• EXTRACTED RECORDS:
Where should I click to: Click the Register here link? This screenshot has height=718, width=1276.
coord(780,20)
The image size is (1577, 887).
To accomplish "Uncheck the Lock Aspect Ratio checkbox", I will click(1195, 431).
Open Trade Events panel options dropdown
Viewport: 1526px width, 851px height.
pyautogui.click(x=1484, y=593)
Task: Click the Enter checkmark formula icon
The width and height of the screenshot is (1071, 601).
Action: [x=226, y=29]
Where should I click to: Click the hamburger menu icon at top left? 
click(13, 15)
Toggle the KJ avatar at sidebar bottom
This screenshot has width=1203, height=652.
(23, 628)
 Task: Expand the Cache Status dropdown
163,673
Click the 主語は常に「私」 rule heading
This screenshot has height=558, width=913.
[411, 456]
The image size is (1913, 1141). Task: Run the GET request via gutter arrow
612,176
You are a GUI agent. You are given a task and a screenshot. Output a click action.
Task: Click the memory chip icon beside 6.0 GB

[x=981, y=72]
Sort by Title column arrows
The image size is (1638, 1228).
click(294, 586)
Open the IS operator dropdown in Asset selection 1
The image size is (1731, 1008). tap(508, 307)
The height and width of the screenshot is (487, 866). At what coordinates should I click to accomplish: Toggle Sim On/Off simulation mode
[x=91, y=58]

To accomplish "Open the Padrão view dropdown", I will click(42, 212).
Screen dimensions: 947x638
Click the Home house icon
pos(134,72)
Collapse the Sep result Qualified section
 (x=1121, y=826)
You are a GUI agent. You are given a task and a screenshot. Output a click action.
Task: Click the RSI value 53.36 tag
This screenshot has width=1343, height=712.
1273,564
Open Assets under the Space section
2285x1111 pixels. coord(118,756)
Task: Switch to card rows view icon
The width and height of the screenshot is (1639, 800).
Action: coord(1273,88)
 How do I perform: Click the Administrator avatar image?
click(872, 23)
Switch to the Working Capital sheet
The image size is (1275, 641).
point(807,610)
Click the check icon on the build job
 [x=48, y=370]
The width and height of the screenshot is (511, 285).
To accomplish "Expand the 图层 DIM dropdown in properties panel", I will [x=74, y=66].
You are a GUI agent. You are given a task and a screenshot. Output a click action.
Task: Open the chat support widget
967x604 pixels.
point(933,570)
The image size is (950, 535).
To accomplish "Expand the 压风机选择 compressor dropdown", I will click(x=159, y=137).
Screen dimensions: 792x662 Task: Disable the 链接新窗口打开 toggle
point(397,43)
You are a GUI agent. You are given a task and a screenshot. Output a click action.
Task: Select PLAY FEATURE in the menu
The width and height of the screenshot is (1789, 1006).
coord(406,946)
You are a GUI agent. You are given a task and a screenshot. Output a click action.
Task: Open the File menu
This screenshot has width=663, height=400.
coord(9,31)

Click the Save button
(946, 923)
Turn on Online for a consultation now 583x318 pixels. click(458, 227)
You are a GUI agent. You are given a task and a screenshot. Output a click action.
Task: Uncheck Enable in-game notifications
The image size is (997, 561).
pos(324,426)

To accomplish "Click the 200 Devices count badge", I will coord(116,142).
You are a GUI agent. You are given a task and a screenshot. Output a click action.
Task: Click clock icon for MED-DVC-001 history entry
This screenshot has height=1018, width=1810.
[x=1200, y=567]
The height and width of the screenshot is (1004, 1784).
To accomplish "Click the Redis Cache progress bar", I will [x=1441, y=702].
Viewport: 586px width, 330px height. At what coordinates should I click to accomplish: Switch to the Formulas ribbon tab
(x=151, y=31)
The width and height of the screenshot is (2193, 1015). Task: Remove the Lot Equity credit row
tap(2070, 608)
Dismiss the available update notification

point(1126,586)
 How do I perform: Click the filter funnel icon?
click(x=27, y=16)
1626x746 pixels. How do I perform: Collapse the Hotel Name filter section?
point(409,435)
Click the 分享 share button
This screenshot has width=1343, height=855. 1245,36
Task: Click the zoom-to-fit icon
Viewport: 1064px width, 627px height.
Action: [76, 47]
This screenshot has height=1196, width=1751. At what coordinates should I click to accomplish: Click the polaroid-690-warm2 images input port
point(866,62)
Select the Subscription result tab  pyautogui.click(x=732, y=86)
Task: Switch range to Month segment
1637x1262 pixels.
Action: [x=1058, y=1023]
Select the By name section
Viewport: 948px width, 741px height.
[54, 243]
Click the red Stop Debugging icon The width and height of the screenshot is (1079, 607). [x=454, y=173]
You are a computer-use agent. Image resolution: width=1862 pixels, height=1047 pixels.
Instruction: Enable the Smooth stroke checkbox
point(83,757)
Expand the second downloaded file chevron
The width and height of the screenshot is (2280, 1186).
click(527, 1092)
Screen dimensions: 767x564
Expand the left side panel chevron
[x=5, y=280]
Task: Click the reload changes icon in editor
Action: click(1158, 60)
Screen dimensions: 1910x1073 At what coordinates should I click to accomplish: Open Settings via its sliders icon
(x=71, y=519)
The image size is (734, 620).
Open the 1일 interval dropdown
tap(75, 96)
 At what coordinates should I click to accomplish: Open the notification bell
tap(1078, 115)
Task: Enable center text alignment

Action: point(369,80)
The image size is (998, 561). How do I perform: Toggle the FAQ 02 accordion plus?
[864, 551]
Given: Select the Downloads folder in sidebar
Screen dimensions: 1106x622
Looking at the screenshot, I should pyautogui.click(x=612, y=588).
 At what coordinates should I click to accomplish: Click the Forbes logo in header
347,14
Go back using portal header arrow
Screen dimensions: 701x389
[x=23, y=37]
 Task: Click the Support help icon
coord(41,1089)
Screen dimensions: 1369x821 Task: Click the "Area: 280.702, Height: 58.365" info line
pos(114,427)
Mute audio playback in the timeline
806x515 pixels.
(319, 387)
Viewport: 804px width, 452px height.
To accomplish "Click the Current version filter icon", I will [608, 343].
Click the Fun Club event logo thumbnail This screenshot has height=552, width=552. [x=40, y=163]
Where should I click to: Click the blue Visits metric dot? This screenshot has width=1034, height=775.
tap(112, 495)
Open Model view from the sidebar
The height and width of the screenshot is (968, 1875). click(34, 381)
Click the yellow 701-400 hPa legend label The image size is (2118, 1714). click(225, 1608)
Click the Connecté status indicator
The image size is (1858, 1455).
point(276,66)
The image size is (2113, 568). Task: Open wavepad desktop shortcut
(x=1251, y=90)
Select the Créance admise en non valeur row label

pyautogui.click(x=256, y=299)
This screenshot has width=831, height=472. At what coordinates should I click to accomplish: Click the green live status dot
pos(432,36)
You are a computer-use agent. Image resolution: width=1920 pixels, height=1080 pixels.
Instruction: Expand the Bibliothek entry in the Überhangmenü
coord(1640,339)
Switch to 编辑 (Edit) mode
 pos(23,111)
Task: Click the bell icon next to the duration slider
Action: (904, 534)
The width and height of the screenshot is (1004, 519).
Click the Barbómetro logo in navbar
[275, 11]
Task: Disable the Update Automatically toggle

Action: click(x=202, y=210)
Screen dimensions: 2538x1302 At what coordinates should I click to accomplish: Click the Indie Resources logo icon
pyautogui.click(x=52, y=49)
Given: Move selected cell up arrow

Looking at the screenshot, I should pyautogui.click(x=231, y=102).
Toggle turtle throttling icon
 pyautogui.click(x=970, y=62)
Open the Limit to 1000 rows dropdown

• WORK ITEM:
Your task is to restate the material above word for word.

• EXERCISE OUTPUT:
Where should I click to: Click the Register here link? This screenshot has height=718, width=1276.
coord(780,20)
The image size is (1577, 887).
To accomplish "Uncheck the Lock Aspect Ratio checkbox", I will click(1195, 431).
Open Trade Events panel options dropdown
Viewport: 1526px width, 851px height.
pyautogui.click(x=1484, y=593)
Task: Click the Enter checkmark formula icon
The width and height of the screenshot is (1071, 601).
Action: [x=226, y=29]
Where should I click to: Click the hamburger menu icon at top left? 
click(13, 15)
Toggle the KJ avatar at sidebar bottom
This screenshot has width=1203, height=652.
(23, 628)
 Task: Expand the Cache Status dropdown
163,673
Click the 主語は常に「私」 rule heading
This screenshot has height=558, width=913.
[411, 456]
The image size is (1913, 1141). Task: Run the GET request via gutter arrow
612,176
You are a GUI agent. You are given a task and a screenshot. Output a click action.
Task: Click the memory chip icon beside 6.0 GB

[x=981, y=72]
Sort by Title column arrows
The image size is (1638, 1228).
click(294, 586)
Open the IS operator dropdown in Asset selection 1
The image size is (1731, 1008). tap(508, 307)
The height and width of the screenshot is (487, 866). At what coordinates should I click to accomplish: Toggle Sim On/Off simulation mode
[x=91, y=58]

To accomplish "Open the Padrão view dropdown", I will click(42, 212).
Screen dimensions: 947x638
Click the Home house icon
pos(134,72)
Collapse the Sep result Qualified section
 (x=1121, y=826)
You are a GUI agent. You are given a task and a screenshot. Output a click action.
Task: Click the RSI value 53.36 tag
This screenshot has width=1343, height=712.
1273,564
Open Assets under the Space section
2285x1111 pixels. coord(118,756)
Task: Switch to card rows view icon
The width and height of the screenshot is (1639, 800).
Action: coord(1273,88)
 How do I perform: Click the Administrator avatar image?
click(872, 23)
Switch to the Working Capital sheet
The image size is (1275, 641).
point(807,610)
Click the check icon on the build job
 [x=48, y=370]
The width and height of the screenshot is (511, 285).
To accomplish "Expand the 图层 DIM dropdown in properties panel", I will [x=74, y=66].
You are a GUI agent. You are given a task and a screenshot. Output a click action.
Task: Open the chat support widget
967x604 pixels.
point(933,570)
The image size is (950, 535).
To accomplish "Expand the 压风机选择 compressor dropdown", I will click(x=159, y=137).
Screen dimensions: 792x662 Task: Disable the 链接新窗口打开 toggle
point(397,43)
You are a GUI agent. You are given a task and a screenshot. Output a click action.
Task: Select PLAY FEATURE in the menu
The width and height of the screenshot is (1789, 1006).
coord(406,946)
You are a GUI agent. You are given a task and a screenshot. Output a click action.
Task: Open the File menu
This screenshot has width=663, height=400.
coord(9,31)

Click the Save button
(946, 923)
Turn on Online for a consultation now 583x318 pixels. click(458, 227)
You are a GUI agent. You are given a task and a screenshot. Output a click action.
Task: Uncheck Enable in-game notifications
The image size is (997, 561).
pos(324,426)

To accomplish "Click the 200 Devices count badge", I will coord(116,142).
You are a GUI agent. You are given a task and a screenshot. Output a click action.
Task: Click clock icon for MED-DVC-001 history entry
This screenshot has height=1018, width=1810.
[x=1200, y=567]
The height and width of the screenshot is (1004, 1784).
To accomplish "Click the Redis Cache progress bar", I will [x=1441, y=702].
Viewport: 586px width, 330px height. At what coordinates should I click to accomplish: Switch to the Formulas ribbon tab
(x=151, y=31)
The width and height of the screenshot is (2193, 1015). Task: Remove the Lot Equity credit row
tap(2070, 608)
Dismiss the available update notification

point(1126,586)
 How do I perform: Click the filter funnel icon?
click(x=27, y=16)
1626x746 pixels. How do I perform: Collapse the Hotel Name filter section?
point(409,435)
Click the 分享 share button
This screenshot has width=1343, height=855. 1245,36
Task: Click the zoom-to-fit icon
Viewport: 1064px width, 627px height.
Action: [76, 47]
This screenshot has height=1196, width=1751. At what coordinates should I click to accomplish: Click the polaroid-690-warm2 images input port
point(866,62)
Select the Subscription result tab  pyautogui.click(x=732, y=86)
Task: Switch range to Month segment
1637x1262 pixels.
Action: [x=1058, y=1023]
Select the By name section
Viewport: 948px width, 741px height.
[54, 243]
Click the red Stop Debugging icon The width and height of the screenshot is (1079, 607). [x=454, y=173]
You are a computer-use agent. Image resolution: width=1862 pixels, height=1047 pixels.
Instruction: Enable the Smooth stroke checkbox
point(83,757)
Expand the second downloaded file chevron
The width and height of the screenshot is (2280, 1186).
click(527, 1092)
Screen dimensions: 767x564
Expand the left side panel chevron
[x=5, y=280]
Task: Click the reload changes icon in editor
Action: click(1158, 60)
Screen dimensions: 1910x1073 At what coordinates should I click to accomplish: Open Settings via its sliders icon
(x=71, y=519)
The image size is (734, 620).
Open the 1일 interval dropdown
tap(75, 96)
 At what coordinates should I click to accomplish: Open the notification bell
tap(1078, 115)
Task: Enable center text alignment

Action: point(369,80)
The image size is (998, 561). How do I perform: Toggle the FAQ 02 accordion plus?
[864, 551]
Given: Select the Downloads folder in sidebar
Screen dimensions: 1106x622
Looking at the screenshot, I should pyautogui.click(x=612, y=588).
 At what coordinates should I click to accomplish: Click the Forbes logo in header
347,14
Go back using portal header arrow
Screen dimensions: 701x389
[x=23, y=37]
 Task: Click the Support help icon
coord(41,1089)
Screen dimensions: 1369x821 Task: Click the "Area: 280.702, Height: 58.365" info line
pos(114,427)
Mute audio playback in the timeline
806x515 pixels.
(319, 387)
Viewport: 804px width, 452px height.
To accomplish "Click the Current version filter icon", I will [608, 343].
Click the Fun Club event logo thumbnail This screenshot has height=552, width=552. [x=40, y=163]
Where should I click to: Click the blue Visits metric dot? This screenshot has width=1034, height=775.
tap(112, 495)
Open Model view from the sidebar
The height and width of the screenshot is (968, 1875). click(34, 381)
Click the yellow 701-400 hPa legend label The image size is (2118, 1714). click(225, 1608)
Click the Connecté status indicator
The image size is (1858, 1455).
point(276,66)
The image size is (2113, 568). Task: Open wavepad desktop shortcut
(x=1251, y=90)
Select the Créance admise en non valeur row label

pyautogui.click(x=256, y=299)
This screenshot has width=831, height=472. At what coordinates should I click to accomplish: Click the green live status dot
pos(432,36)
You are a computer-use agent. Image resolution: width=1920 pixels, height=1080 pixels.
Instruction: Expand the Bibliothek entry in the Überhangmenü
coord(1640,339)
Switch to 编辑 (Edit) mode
 pos(23,111)
Task: Click the bell icon next to the duration slider
Action: (904, 534)
The width and height of the screenshot is (1004, 519).
Click the Barbómetro logo in navbar
[275, 11]
Task: Disable the Update Automatically toggle

Action: click(x=202, y=210)
Screen dimensions: 2538x1302 At what coordinates should I click to accomplish: Click the Indie Resources logo icon
pyautogui.click(x=52, y=49)
Given: Move selected cell up arrow

Looking at the screenshot, I should pyautogui.click(x=231, y=102).
Toggle turtle throttling icon
 pyautogui.click(x=970, y=62)
Open the Limit to 1000 rows dropdown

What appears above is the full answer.